Would the fact that the police enquiries reveal a mechanical fault absolve the defendant? To begin with the defendant was carrier for hire. It was submitted, and it is trite law the owners of buses owe a duty to take reasonable care towards their passengers: Barkway Vs South Wales Transport (1950) A. S. 185, Mitchel Vs Mason [1966] l WLR 26. The duty is to take reasonable care not to cause injury to passengers or their property. It is the duty of minibus owners to ensure that the vehicle is in a fit and proper condition for the carriage of passengers and their goods (property) and that it is driven by fit and properly trained persons. These being the contents of the duty, the owner can only be exonerated if he can show that he did all that was necessary to fulfil the duty. For a vehicle to be in a fit proper condition, it must be serviced regularly by skilled persons and tested for use on the road, that is that it is roadworthy: Riverstone Meat Co. Pty, Ltd Vs. Lancashire Shipping Co. Ltd (I.H.L.) l 961 A.C. 807 1All E. R. 495.

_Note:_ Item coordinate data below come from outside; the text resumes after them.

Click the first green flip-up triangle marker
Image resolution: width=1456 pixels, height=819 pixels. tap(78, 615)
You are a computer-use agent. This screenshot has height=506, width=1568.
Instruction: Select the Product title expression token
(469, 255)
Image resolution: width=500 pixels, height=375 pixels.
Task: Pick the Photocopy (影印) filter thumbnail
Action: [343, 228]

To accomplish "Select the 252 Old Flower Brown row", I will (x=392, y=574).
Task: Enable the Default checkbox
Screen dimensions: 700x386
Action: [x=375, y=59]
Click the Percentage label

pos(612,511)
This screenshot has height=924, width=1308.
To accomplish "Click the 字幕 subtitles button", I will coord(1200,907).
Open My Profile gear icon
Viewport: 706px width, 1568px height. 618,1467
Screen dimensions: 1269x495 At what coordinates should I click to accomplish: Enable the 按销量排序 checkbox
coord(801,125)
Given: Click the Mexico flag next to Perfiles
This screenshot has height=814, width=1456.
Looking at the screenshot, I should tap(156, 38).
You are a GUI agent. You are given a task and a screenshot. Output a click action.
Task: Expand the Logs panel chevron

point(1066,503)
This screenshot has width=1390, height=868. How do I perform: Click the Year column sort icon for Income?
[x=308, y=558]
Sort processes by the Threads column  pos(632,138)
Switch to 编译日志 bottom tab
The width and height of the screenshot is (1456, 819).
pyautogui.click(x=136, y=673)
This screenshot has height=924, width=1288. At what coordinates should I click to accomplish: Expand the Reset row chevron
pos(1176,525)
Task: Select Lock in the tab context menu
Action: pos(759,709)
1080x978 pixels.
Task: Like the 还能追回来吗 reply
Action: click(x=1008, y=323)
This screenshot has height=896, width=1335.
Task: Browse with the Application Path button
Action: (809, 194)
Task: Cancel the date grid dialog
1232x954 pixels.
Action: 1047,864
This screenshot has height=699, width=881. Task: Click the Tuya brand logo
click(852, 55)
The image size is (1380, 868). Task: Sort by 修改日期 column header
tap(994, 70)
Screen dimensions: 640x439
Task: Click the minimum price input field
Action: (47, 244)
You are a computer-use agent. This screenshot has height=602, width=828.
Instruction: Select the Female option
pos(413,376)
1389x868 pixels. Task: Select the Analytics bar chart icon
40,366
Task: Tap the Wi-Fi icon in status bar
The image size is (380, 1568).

In the case of Barkway Vs.Sousth Wales Transport (supra) a bus ran off the road due to a burst tyre which, it was determined, was due to a pre – existing impact fracture. Lord Porter said:

Omnibuses, it is said, which are properly serviced do not burst tyres without cause, nor do they leave the road along which they are driven.”

Along this reasoning, one can say that mini buses that are properly serviced and maintained do not have their engines cease, or do they have their brake pipes bursting without a cause. The plaintiffs have testified as to what happened for the accident to happen and the apparent cause of the same. The minibus driver and conductor incompetently thought they could push start it down hill. They refused passengers to disembark. Lastly the driver had no driving licence. The defendant made a general denial in his defence and elected not to cause any appearance at all, during the trial.

I therefore find that that the defendants minibus was not properly maintained so as to be fit and proper for service on the road. I find that the defendant was in breach of his duty to take reasonable care of the passengers and their property. The plaintiff, therefore, have proved the negligence of the defendant. I therefore enter judgment for the plaintiffs with costs.

I remit the case to the Registrar for the assessment of damages.
Pronounced in Open Court this 25th day of January, 2008 at Blantyre.